Kidney Week

Abstract: FR-PO193

Soluble Interleukin 2 Receptor as a Potential Biomarker for Immune Checkpoint Inhibitor Nephritis (ICI-AIN)

Session Information

• Onconephrology: Clinical and Research Advances - I
  November 04, 2022 | Location: Exhibit Hall, Orange County Convention Center‚ West Building
  Abstract Time: 10:00 AM - 12:00 PM

Category: Onconephrology

• 1600 Onconephrology

Authors

• Wang, Qiyu, Massachusetts General Hospital, Boston, Massachusetts, United States

Qiyu Wang,

• Seethapathy, Harish Shanthanu, Massachusetts General Hospital, Boston, Massachusetts, United States

Harish Shanthanu Seethapathy,

• Smith, Rex Neal, Massachusetts General Hospital, Boston, Massachusetts, United States

Rex Neal Smith,

• Rosales, Ivy A., Massachusetts General Hospital, Boston, Massachusetts, United States

Ivy A. Rosales,

• Colvin, Robert B., Massachusetts General Hospital, Boston, Massachusetts, United States

Robert B. Colvin,

• Herrmann, Sandra, Mayo Foundation for Medical Education and Research, Rochester, Minnesota, United States

Sandra Herrmann,

• Farmer, Jocelyn, Massachusetts General Hospital, Boston, Massachusetts, United States

Jocelyn Farmer,

• Sise, Meghan E., Massachusetts General Hospital, Boston, Massachusetts, United States

Meghan E. Sise,

Background

Soluble interleukin 2 receptor (sIL-2R), a marker of T-cell activation, is used to monitor disease activity for autoimmune conditions and congenital immunodeficiencies.

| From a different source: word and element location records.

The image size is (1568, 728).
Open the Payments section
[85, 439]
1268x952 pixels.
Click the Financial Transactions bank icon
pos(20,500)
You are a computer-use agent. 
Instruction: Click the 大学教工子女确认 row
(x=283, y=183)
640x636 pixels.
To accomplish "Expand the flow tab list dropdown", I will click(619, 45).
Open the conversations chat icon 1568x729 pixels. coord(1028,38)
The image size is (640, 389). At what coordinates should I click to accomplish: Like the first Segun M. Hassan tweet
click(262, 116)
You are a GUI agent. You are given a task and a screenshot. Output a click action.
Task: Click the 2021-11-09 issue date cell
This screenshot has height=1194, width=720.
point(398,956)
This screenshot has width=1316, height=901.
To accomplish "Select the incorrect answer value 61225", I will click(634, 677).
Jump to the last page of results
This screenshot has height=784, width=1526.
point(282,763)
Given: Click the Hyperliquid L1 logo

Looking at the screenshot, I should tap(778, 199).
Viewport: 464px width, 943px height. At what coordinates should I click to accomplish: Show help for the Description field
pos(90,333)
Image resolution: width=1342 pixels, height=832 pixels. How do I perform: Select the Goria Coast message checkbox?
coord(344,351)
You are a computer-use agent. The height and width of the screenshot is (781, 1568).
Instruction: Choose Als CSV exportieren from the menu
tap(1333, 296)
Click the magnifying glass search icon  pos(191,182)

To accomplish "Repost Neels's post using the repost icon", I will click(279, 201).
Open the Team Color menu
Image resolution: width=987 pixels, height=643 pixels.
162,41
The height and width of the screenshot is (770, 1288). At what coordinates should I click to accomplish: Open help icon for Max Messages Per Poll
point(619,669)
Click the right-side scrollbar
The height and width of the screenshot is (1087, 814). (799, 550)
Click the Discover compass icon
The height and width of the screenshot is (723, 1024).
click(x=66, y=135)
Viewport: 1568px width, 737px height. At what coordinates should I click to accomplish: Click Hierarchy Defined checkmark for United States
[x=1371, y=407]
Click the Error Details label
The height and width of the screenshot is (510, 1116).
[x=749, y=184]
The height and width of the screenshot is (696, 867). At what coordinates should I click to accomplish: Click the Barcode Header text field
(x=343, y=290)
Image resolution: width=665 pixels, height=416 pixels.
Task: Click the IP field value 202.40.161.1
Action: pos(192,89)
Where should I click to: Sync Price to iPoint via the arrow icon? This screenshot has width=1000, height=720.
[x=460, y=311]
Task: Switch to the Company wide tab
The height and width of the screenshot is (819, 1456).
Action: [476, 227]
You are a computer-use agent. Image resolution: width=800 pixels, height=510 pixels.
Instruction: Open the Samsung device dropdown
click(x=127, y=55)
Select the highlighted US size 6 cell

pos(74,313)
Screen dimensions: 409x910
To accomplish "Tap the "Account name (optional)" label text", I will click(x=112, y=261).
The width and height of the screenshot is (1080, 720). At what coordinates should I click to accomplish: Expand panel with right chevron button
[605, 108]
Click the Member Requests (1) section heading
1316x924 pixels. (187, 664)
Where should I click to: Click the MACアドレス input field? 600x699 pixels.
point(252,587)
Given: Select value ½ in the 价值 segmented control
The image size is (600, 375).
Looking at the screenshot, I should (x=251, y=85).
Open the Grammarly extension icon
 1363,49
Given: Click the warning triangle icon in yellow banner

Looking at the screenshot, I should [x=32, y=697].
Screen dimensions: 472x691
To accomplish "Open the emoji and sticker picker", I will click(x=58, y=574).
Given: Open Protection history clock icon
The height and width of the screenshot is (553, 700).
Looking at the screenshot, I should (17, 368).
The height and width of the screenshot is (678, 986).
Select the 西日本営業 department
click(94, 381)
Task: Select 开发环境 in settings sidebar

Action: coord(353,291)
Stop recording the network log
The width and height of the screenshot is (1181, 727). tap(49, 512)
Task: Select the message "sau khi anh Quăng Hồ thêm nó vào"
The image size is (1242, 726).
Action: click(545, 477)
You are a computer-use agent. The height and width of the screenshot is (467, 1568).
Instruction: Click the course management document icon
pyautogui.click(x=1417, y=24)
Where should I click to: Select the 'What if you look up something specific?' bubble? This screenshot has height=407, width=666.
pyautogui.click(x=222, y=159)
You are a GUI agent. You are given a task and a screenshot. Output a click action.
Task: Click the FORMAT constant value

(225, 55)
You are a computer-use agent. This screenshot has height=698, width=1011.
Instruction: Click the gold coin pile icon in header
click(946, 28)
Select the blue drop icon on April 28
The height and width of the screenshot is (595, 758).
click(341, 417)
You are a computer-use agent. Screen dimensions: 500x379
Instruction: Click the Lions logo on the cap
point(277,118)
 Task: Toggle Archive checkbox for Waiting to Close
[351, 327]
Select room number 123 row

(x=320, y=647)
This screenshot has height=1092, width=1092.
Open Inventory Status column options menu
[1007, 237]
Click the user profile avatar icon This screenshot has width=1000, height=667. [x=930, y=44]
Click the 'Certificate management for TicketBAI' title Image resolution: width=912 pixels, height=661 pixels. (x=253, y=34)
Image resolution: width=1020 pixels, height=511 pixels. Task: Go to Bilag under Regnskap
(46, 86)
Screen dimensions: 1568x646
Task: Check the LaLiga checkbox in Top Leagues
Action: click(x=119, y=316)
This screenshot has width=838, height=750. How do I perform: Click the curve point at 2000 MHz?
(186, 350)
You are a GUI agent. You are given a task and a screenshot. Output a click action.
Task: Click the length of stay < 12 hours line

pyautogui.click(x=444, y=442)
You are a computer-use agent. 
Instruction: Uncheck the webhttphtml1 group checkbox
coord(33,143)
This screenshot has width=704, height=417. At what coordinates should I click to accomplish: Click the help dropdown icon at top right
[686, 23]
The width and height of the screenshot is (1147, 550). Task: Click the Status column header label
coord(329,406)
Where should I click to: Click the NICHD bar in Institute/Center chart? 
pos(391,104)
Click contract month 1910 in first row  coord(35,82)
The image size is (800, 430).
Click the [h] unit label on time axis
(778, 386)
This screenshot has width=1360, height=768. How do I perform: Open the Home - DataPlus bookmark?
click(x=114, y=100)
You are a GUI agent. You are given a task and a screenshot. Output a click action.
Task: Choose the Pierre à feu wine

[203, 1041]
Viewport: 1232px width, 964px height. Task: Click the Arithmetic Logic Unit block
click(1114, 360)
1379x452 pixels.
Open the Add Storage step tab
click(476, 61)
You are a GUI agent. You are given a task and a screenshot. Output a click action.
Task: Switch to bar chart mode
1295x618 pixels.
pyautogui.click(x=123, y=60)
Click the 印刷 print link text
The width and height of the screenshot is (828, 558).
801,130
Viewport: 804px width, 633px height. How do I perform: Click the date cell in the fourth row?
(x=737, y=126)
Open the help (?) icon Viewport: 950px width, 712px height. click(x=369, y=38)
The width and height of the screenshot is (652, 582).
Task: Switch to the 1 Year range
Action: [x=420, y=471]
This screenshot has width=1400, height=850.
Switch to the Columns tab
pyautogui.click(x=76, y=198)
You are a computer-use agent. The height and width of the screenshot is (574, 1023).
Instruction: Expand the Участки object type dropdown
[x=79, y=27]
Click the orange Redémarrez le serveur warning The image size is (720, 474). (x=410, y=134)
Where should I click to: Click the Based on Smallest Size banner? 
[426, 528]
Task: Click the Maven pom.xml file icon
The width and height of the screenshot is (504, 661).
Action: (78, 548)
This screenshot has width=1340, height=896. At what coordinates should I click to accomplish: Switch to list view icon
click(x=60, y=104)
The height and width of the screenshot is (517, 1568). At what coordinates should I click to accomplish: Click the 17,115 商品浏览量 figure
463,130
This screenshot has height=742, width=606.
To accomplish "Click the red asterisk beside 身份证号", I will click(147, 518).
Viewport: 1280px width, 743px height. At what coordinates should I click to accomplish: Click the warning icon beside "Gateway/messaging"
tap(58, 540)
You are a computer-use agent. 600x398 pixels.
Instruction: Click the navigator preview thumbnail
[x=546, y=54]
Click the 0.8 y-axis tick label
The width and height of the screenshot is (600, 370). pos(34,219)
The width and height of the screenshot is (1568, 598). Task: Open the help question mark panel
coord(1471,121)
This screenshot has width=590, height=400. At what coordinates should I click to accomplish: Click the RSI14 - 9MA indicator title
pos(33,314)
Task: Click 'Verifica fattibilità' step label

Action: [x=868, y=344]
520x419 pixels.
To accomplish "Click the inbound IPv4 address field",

We hypothesize that sIL-2R may be elevated in patients with ICI-AIN and potentially serve as a diagnostic biomarker.

Methods

Retrospective cohort study of patients diagnosed with ICI-AIN (histologic or clinical diagnosis) who had sIL-2R measured as part of work-up. We prospectively enrolled 2 control cohorts: 1) Patients receiving ICIs for cancer with normal kidney function (“healthy ICI-treated controls”); 2) Patients not receiving ICIs who were hospitalized with hemodynamic acute kidney injury (AKI). Patients were excluded if they had active infection or received immunosuppression within 2 weeks of sample collection. sIL-2R levels were standardized using the fold change of the upper limit of normal (ULN) of the CLIA-certified assay. Receiver operating curve (ROC) was generated comparing sIL-2R level between “ICI-AIN” and “hemodynamic AKI controls”, and “ICI-AIN” and “healthy ICI controls”. Using archived biopsy samples, we compared IL2R-α gene expression measured by Nanostring in patients with ICI-AIN (N=22), acute tubular injury (ATI, N=9) and healthy kidney donors (N=11).

Results

sIL-2R levels were significantly higher in ICI-AIN (N=21, median 2.5 fold-ULN, IQR 1.9-3.3), compared to “healthy ICI-treated controls” (N=9, median 0.7 fold-ULN, IQR 0.5-0.9) and “hemodynamic AKI controls” (N=6, median 0.9 fold-ULN, IQR 0.7-1.1).(Figure 1)ROC analysis yielded an optimal cut-point of 1.75-fold ULN of sIL-2R for differentiating ICI-AIN and hemodynamic AKI controls, with specificity of 100% (95% CI, 61%-100%) and sensitivity of 81% (95% CI, 60%-92.3%). IL2R-α gene expression was significantly higher in kidney tissue in patients with ICI-AIN compared to ATI and healthy kidney donors.(Figure 2)

Conclusion

sIL-2R is a promising biomarker for ICI-AIN that should be validated in future studies with prospective, consecutive sampling.